Being in someone else`s shoes can help us to learn what makes them tick, an approach being tried out to promote better understanding between humans and robots so that they can work as a team.

Washington: Being in someone else`s shoes can help us to learn what makes them tick, an approach being tried out to promote better understanding between humans and robots so that they can work as a team.

"People aren`t robots, they don`t do things the same way every single time," says Julie Shah, assistant professor of aeronautics and astronautics at MIT, who led the study.

"And so there is a mismatch between the way we programme robots to perform tasks in exactly the same way each time and what we need them to do if they are going to work in concert with people," adds Shah.

So Shah and MIT doctoral student Stefanos Nikolaidis began to investigate whether techniques that have been shown to work well in training people could also be applied to mixed teams of humans and robots, according to an MIT statement.

One such technique, known as cross-training, sees team members swap roles with each other on given days. "This allows people to form a better idea of how their role affects their partner and how their partner`s role affects them," Shah says.

Shah and Nikolaidis found that the period in which human and robot were working at the same time - known as concurrent motion - increased by 71 percent in teams that had taken part in cross-training.

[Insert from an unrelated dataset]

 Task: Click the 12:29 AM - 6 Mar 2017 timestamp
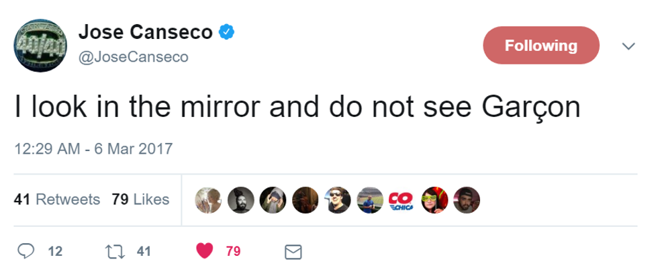(x=93, y=148)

They also found that the amount of time the humans spent doing nothing - while waiting for the robot to complete a stage of the task, for example - decreased by 41 percent.

What`s more, when the pair studied the robots themselves, they found that the learning algorithms recorded a much lower level of uncertainty about what their human teammate was likely to do next - a measure known as the entropy level - if they had been through cross-training.

"This is the first evidence that human-robot teamwork is improved when a human and robot train together by switching roles, in a manner similar to effective human team training practices," Nikolaidis says.

These findings will be presented at the International Conference on Human-Robot Interaction in Tokyo in March.